▶ _REQUIRED ACTION_
Scan the entries below. List each line with "agent".

▶ _MATERIAL FOR THE TASK_
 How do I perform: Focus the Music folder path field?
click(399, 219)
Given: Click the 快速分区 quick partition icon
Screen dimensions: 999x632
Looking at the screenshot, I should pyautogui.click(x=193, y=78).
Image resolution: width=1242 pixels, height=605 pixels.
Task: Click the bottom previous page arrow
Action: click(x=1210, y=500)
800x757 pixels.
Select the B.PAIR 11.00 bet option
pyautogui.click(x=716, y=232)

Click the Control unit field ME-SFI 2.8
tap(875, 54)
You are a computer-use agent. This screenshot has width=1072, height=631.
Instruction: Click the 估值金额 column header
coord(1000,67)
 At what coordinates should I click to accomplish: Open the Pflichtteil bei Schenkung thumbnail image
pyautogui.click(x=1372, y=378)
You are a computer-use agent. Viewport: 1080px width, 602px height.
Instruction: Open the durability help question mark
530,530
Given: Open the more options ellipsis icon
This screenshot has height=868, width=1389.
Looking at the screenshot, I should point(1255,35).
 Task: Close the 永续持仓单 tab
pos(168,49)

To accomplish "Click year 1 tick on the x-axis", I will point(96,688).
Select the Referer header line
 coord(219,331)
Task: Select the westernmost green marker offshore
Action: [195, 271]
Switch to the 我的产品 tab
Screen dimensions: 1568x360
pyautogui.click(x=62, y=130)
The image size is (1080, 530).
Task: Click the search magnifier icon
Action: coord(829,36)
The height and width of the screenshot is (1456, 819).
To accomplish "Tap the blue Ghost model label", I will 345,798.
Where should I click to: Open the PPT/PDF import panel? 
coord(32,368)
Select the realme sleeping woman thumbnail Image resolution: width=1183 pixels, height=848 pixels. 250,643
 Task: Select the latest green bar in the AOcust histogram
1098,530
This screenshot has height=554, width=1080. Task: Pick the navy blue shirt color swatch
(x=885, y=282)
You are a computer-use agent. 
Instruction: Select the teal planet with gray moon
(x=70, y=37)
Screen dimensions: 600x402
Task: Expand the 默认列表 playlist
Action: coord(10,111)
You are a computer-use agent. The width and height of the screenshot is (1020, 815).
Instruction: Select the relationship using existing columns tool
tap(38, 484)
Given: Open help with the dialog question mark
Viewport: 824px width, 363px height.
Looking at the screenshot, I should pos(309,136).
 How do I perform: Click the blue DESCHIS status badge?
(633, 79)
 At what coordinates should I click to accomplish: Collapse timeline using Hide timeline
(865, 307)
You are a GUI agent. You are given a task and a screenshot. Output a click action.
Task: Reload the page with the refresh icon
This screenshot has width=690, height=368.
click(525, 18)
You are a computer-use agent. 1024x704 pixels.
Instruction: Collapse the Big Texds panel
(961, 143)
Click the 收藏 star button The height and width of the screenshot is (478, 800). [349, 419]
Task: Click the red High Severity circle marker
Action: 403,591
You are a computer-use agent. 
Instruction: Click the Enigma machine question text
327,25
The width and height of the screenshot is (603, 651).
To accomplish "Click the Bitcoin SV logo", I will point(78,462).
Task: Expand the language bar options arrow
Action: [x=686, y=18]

▶ _EXERCISE SOLUTION_
You are a computer-use agent. This screenshot has width=1072, height=631.
You are a computer-use agent. Viewport: 1080px width, 602px height.
You are a computer-use agent. 
You are a computer-use agent. The width and height of the screenshot is (1020, 815).
You are a GUI agent. You are given a task and a screenshot. Output a click action.
You are a computer-use agent. 1024x704 pixels.
You are a computer-use agent. 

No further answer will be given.